■ **Work instructions**
Once the line containing "Instruction: Stop the" is found in the entries below, restate it and each following line word for word, stopping after the line containing "Task: Click the 'Limoges".
·····
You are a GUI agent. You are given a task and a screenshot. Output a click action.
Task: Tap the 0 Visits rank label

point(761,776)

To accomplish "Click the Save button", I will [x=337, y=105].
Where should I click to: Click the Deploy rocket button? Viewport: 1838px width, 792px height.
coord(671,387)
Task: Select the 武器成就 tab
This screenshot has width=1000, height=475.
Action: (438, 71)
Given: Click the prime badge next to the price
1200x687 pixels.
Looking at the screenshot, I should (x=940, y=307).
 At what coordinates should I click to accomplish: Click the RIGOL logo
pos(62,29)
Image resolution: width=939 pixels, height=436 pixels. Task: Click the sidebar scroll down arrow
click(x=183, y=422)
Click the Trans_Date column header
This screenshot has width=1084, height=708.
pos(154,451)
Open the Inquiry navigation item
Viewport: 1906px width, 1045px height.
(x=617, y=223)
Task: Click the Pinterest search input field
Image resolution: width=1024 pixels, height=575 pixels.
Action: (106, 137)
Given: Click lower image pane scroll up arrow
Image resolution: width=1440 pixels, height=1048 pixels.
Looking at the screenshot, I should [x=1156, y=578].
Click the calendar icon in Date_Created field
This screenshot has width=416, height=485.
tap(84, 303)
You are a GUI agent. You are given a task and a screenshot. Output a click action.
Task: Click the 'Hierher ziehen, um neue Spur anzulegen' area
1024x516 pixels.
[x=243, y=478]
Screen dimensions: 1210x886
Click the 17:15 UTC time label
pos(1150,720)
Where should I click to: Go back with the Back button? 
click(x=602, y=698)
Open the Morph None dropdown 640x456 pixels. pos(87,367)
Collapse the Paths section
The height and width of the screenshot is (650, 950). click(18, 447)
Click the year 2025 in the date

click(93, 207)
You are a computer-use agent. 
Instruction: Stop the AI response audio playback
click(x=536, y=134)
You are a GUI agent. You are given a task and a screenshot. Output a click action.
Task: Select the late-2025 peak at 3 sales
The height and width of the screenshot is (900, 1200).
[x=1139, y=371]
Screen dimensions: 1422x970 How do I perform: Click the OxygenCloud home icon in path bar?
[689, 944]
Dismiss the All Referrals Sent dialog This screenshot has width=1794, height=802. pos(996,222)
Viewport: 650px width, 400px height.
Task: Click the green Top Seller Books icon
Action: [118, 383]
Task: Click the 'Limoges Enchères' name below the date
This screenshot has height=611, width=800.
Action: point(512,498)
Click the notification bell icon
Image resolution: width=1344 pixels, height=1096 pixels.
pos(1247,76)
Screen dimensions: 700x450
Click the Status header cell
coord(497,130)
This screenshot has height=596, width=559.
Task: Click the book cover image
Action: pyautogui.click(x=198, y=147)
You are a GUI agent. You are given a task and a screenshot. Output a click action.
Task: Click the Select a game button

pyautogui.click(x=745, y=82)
·····
■ **Solution for this problem**
Instruction: Stop the AI response audio playback
click(x=536, y=134)
You are a GUI agent. You are given a task and a screenshot. Output a click action.
Task: Select the late-2025 peak at 3 sales
The height and width of the screenshot is (900, 1200).
[x=1139, y=371]
Screen dimensions: 1422x970 How do I perform: Click the OxygenCloud home icon in path bar?
[689, 944]
Dismiss the All Referrals Sent dialog This screenshot has width=1794, height=802. pos(996,222)
Viewport: 650px width, 400px height.
Task: Click the green Top Seller Books icon
Action: [118, 383]
Task: Click the 'Limoges Enchères' name below the date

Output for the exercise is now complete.